Audacity and take a screen shot.
posted by tiny frying pan at 5:25 AM on July 18, 2021


n.b. that a spectrogram and a waveform are two different things — a waveform is the one that shows the loudness of the audio over time, whereas a spectrogram shows a representation of the different sound frequencies in the audio clip. It sounds like you probably want a waveform. As mentioned above, Audacity (or any other audio editing software) will display one that you can screenshot.
posted by mekily at 8:16 AM on July 18, 2021 [1 favorite]


Praat does both spectrograms and waveforms. As mentioned, the UI is clunky, but what you want to do is easy in Praat.

I would not install Audacity without doing some research first; there was recently some hullabaloo about them being taken over by shifty folks who turned it into "spyware." I don't use it so I didn't look into it, but you should be aware.
posted by Kutsuwamushi at 11:35 AM on July 18, 2021


There are a handful of websites and apps that are meant specifically for creating social media friendly videos for podcasters. I don't have a podcast, but when I wanted to share a link to a podcast on facebook, I was obsessive enough to use one of them. It's called Headliner.

I think the best thing to google if you want to find these things is "audiogram".

The advantage that these tools offer is that you get a waveform video with an audio snippet from the podcast. I think that's pretty engaging. Most of these services also offer transcription. Headliner includes 10 minutes per month of transcription with their free tier. The main drawback, in my opinion, is that the free tier for these services adds a watermark.
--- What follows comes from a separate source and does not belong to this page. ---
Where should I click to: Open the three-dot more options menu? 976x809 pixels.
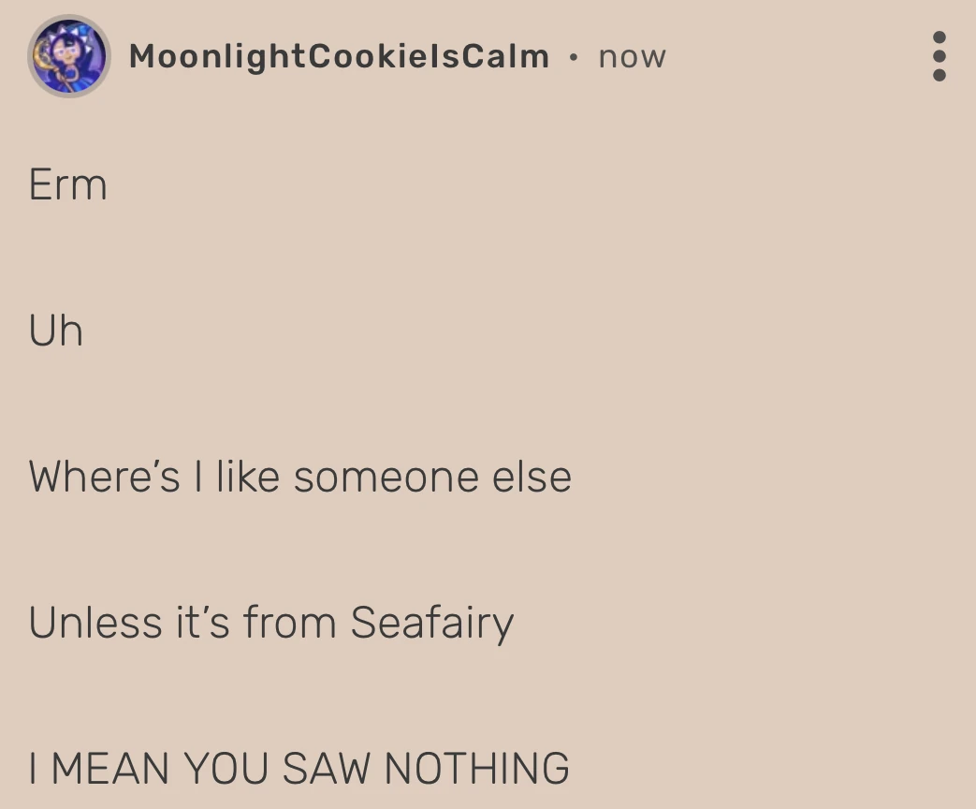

Before Headliner, I tried out an app developed by This American Life. It was called Shortcut. They still use it to help people share their content, but I don't think you can use it with arbitrary podcasts. It is available on Github, but it isn't actively maintained. WNYC has another one of their own. I think it's just called Audiogram. It looks like it is still under development. Shortcut was handy and convenient when TAL was hosting it, but in its current form, it looks like it might have a steep learning curve and require a modest amount of tech savvy. Same for WNYC's tool, I would imagine.
posted by stuart_s at 1:02 AM on July 19, 2021


sox file.mp3 −n spectrogram -r

That won't do it, because the character in front of the n is a U+2212 ('minus sign') rather than a U+002D ('hyphen-minus', ASCII). What you meant to say was:

sox file.mp3 -n spectrogram -r

Copying from HTML man pages can mess you up!